Вид у нее был самый несчастный. Она с легкостью застегнула молнию на платье, потом надела пояс с кружевными чулками. Схватила леопардовое пальто.

— Где мои туфли?!

— В гостиной. Может, все-таки остановишься? Поговоришь со мной? Белинда, я ничего не понимаю. Честное слово.

— За кого ты меня принимаешь! — закричала она. — За грязь под ногами?! Того, кого надо стыдиться?! Ты сам нашел меня прошлой ночью. Сказал, что покажешь картины. И вот они. Два прекрасных портрета. А ты говоришь, что никому их не покажешь. Типа боишься погубить свою хренову карьеру. Раз так, убирайся к чертовой матери с моей дороги! Ну давай же! Это отребье больше не будет путаться у тебя под ногами.

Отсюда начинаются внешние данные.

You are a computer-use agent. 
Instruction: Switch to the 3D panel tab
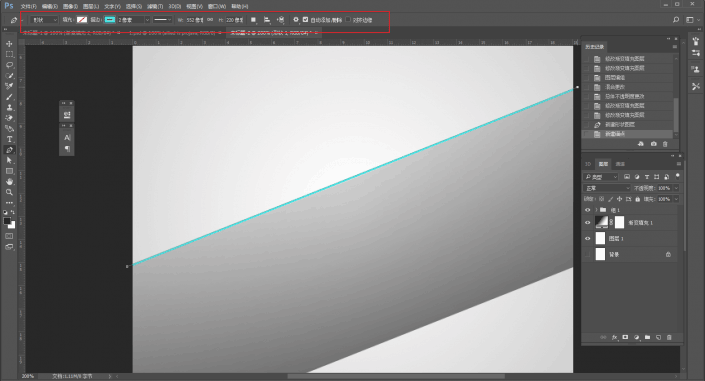(588, 164)
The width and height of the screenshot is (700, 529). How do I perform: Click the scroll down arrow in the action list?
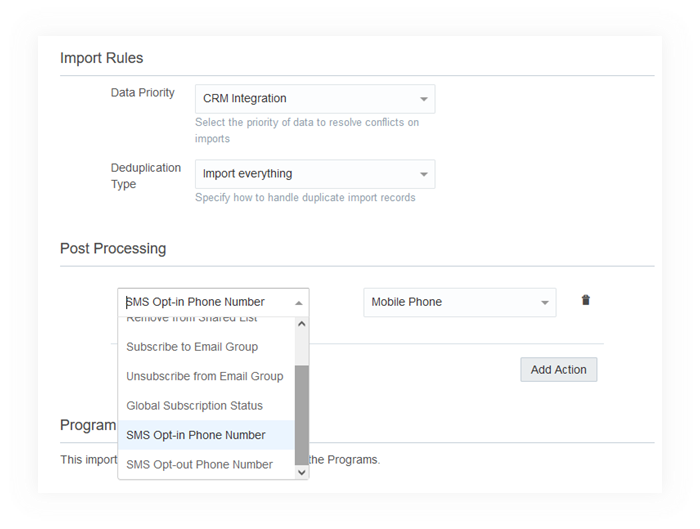[x=302, y=472]
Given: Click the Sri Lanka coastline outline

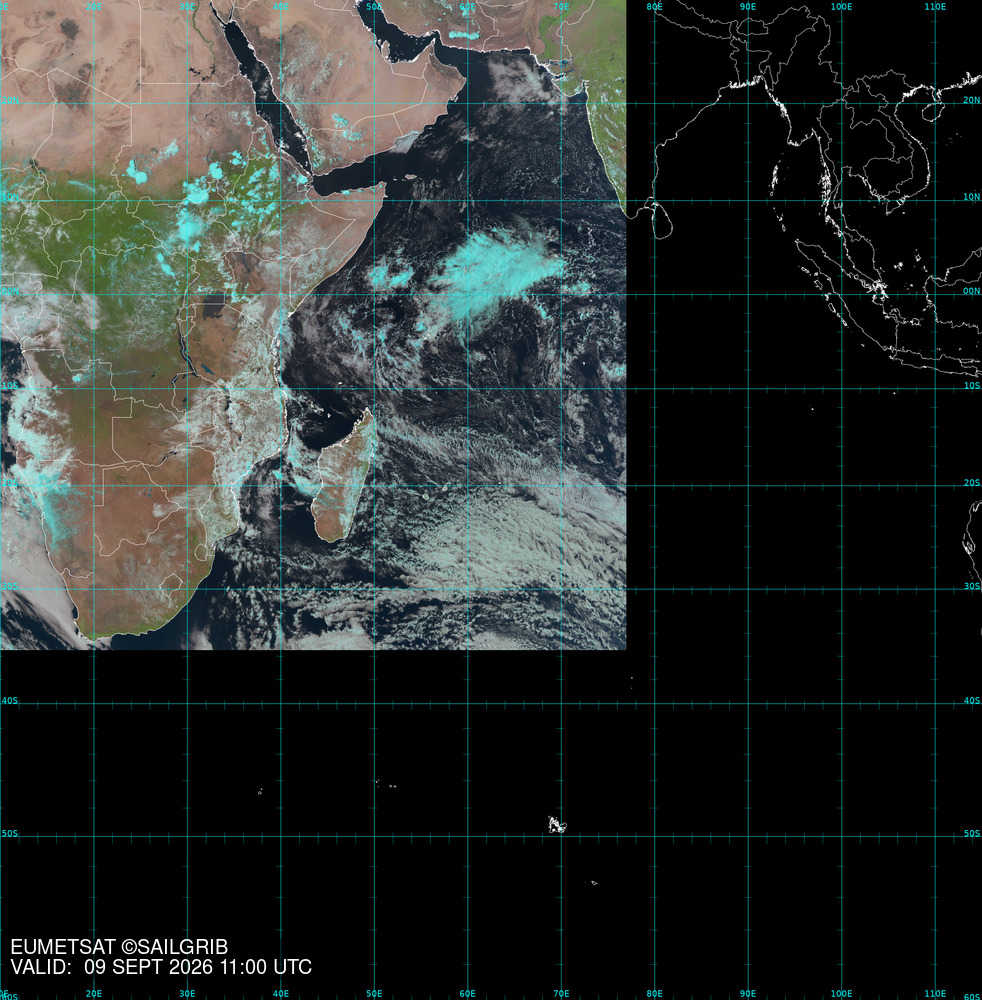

И с этими словами она выскочила в коридор. Я хотел было схватить ее за локоть, но она сердито отдернула руку.

Я прошел в гостиную вслед за Белиндой. Она уже успела надеть свои жуткие туфли. Лицо ее по-прежнему пылало от гнева, глаза яростно сверкали.

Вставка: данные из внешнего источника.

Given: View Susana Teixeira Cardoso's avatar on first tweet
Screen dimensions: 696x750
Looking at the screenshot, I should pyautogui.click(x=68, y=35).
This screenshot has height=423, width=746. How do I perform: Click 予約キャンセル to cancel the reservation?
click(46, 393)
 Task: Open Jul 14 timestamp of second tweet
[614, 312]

— Послушай, не уходи! — взмолился я. — Ты должна остаться. Нам необходимо все обсудить.

— Обсудить что? — требовательно спросила она. — Я для тебя недостаточно хороша — вот что ты пытаешься мне сказать. Я несовершеннолетняя, из-за которой можно угодить за решетку. Я для тебя вне закона, я грязная, я…

— Нет-нет, все не так. Это неправда. Это просто… слишком важно… Послушай, ты должна остаться.

— Ни за что! — выплюнула она и открыла входную дверь.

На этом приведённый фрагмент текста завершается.